**Your instructions**
Below are records; reproduce exactly the lines from the one that has "Select the Area" through the one that has "Task: Click the 100% opened percentage", ends included, and nothing more.

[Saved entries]
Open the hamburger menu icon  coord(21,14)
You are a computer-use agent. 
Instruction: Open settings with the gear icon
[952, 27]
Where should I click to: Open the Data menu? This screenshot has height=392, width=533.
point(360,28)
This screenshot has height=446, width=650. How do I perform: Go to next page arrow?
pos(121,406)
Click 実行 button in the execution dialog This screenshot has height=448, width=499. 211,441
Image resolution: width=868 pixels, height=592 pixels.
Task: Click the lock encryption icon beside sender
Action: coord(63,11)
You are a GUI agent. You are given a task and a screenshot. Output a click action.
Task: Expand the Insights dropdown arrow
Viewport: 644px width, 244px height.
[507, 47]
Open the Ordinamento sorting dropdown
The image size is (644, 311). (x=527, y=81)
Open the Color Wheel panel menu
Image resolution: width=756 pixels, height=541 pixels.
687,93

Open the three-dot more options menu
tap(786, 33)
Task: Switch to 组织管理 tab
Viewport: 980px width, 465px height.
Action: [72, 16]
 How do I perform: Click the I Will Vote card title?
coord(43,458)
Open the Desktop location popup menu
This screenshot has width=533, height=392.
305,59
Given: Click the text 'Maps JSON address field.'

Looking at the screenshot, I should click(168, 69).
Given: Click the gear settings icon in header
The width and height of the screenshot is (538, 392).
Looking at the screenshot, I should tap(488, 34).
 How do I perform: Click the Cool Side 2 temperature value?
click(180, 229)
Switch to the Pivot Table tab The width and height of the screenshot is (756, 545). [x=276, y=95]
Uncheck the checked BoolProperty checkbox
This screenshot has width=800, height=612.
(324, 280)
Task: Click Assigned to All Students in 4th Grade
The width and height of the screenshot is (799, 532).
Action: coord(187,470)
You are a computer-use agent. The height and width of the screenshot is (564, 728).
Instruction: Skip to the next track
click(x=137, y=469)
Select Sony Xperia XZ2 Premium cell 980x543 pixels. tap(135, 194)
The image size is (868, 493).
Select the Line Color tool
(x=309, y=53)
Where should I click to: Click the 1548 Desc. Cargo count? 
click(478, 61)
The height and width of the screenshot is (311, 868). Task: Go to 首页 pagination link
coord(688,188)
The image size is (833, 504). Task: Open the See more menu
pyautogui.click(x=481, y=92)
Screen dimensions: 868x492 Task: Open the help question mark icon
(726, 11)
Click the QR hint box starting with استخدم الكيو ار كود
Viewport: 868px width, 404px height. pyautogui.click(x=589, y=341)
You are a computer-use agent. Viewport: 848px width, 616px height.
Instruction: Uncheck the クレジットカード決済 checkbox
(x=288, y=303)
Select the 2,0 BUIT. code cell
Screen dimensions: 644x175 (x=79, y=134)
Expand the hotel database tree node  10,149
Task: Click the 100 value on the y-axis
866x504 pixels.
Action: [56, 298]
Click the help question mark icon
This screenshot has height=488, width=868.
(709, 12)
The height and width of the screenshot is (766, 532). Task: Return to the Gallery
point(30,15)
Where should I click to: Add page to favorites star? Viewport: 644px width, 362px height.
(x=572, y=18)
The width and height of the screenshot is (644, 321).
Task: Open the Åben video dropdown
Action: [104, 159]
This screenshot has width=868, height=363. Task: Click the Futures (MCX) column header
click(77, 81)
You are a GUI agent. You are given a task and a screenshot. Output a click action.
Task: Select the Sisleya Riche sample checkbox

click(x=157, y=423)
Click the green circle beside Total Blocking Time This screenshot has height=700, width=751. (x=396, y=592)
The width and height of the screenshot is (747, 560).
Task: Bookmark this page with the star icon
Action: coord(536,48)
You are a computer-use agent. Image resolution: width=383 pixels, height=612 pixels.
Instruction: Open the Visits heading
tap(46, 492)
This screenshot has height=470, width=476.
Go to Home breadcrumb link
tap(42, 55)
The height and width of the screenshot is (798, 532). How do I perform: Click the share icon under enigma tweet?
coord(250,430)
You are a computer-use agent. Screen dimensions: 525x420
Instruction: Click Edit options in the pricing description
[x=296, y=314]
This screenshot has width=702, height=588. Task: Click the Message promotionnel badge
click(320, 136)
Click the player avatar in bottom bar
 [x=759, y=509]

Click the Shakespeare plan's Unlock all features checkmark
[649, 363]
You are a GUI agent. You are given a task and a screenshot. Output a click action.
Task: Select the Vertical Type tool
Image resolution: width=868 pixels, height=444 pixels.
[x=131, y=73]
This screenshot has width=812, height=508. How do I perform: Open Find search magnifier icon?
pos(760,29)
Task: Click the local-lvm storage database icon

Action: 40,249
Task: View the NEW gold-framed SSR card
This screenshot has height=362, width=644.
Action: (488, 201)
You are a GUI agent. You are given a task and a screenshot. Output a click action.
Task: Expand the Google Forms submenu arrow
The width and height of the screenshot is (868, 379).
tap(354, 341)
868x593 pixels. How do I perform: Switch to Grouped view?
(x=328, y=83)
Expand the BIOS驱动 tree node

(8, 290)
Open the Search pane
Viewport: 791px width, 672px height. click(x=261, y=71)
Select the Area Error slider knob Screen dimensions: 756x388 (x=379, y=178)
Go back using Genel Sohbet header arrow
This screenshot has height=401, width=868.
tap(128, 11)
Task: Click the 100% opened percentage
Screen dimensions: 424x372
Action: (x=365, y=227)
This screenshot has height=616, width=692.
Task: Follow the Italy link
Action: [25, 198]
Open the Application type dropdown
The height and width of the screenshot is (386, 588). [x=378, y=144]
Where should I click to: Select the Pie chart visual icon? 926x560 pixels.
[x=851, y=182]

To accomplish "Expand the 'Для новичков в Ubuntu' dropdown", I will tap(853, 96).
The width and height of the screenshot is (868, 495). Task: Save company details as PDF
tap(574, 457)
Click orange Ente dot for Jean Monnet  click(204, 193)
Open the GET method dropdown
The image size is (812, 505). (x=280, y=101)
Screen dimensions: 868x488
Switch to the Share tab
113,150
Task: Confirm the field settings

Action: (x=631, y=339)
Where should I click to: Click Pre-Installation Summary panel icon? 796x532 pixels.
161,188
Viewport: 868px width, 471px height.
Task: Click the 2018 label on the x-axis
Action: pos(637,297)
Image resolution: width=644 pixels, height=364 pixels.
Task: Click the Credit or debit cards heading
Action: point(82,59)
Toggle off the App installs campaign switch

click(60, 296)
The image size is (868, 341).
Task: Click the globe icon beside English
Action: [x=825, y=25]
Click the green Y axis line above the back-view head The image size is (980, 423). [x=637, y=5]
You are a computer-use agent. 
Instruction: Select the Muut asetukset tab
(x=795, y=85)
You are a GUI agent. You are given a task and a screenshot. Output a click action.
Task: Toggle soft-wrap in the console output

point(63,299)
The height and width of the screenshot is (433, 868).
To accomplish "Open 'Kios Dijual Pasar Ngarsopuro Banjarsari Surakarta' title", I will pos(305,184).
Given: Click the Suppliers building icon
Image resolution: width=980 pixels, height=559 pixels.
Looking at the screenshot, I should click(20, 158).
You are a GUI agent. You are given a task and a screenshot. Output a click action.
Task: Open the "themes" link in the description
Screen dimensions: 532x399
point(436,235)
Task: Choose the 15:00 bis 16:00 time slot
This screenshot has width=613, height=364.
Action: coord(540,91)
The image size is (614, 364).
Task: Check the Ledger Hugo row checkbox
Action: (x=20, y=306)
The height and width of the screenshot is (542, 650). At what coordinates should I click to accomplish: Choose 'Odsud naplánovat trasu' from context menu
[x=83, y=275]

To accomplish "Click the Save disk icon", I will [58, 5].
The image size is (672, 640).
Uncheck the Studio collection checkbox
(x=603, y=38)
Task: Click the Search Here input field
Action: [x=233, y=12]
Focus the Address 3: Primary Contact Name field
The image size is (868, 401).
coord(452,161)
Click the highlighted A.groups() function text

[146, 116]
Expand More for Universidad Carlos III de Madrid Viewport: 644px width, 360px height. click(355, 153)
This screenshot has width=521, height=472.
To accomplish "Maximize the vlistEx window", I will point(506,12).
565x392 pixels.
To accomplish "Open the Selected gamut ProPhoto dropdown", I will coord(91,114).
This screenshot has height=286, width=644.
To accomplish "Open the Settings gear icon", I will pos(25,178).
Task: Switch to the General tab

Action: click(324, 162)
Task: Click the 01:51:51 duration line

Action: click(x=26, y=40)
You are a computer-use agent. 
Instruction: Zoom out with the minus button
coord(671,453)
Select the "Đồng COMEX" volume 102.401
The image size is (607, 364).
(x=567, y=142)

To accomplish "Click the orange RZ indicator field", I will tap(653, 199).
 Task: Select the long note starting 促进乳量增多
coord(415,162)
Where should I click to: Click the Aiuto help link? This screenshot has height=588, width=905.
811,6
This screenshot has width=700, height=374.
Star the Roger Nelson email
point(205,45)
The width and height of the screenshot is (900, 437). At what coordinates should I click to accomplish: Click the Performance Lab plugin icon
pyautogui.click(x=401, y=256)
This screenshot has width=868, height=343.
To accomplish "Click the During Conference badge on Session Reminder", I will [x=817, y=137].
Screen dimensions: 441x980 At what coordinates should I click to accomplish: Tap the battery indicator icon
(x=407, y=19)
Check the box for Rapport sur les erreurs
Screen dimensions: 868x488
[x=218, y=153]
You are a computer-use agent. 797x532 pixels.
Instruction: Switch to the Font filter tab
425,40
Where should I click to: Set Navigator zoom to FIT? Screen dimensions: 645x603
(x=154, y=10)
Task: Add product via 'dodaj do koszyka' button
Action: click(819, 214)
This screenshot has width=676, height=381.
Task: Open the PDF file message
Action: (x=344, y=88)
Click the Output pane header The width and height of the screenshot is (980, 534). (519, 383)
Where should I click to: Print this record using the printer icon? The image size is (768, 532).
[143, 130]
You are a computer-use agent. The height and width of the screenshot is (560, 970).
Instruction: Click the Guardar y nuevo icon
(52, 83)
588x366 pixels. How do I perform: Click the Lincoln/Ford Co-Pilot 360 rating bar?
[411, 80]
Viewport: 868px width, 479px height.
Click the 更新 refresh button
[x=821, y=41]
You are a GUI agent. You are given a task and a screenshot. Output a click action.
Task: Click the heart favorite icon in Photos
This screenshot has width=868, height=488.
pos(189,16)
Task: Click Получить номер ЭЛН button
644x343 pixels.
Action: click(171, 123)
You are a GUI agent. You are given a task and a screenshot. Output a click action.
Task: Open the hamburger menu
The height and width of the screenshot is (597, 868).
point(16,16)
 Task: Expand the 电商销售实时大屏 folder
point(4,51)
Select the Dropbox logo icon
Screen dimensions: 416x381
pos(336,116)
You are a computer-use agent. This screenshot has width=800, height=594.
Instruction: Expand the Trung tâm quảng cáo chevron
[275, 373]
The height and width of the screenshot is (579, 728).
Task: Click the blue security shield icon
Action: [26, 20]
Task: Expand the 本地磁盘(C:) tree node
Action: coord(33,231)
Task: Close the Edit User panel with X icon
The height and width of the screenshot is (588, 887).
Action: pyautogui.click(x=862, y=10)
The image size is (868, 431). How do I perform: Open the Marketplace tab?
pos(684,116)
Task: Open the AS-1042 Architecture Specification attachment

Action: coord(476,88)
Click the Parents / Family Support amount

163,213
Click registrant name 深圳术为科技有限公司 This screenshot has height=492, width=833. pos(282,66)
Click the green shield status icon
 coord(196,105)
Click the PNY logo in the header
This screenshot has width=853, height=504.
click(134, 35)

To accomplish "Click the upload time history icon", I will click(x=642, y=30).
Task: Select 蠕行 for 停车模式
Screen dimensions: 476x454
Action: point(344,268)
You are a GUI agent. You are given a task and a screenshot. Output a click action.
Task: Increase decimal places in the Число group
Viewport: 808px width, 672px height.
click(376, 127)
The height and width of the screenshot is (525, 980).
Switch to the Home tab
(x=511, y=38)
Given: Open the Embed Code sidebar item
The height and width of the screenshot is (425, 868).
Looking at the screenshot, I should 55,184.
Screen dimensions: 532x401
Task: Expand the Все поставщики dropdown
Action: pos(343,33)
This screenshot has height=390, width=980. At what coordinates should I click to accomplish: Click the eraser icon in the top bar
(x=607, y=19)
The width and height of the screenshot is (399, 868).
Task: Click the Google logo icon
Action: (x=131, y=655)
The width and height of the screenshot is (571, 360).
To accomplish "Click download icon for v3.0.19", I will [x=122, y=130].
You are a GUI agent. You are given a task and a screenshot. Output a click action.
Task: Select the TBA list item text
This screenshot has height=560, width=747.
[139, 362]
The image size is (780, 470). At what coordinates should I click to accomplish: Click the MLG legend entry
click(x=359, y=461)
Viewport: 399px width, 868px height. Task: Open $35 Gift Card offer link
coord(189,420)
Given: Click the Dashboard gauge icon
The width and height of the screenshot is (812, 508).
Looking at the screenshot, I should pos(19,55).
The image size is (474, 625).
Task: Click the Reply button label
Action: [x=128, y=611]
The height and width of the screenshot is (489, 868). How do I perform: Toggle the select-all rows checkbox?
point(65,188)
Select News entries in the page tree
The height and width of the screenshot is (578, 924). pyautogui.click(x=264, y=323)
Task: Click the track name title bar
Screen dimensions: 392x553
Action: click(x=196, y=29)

**Result**
Select the Area Error slider knob Screen dimensions: 756x388 (x=379, y=178)
Go back using Genel Sohbet header arrow
This screenshot has height=401, width=868.
tap(128, 11)
Task: Click the 100% opened percentage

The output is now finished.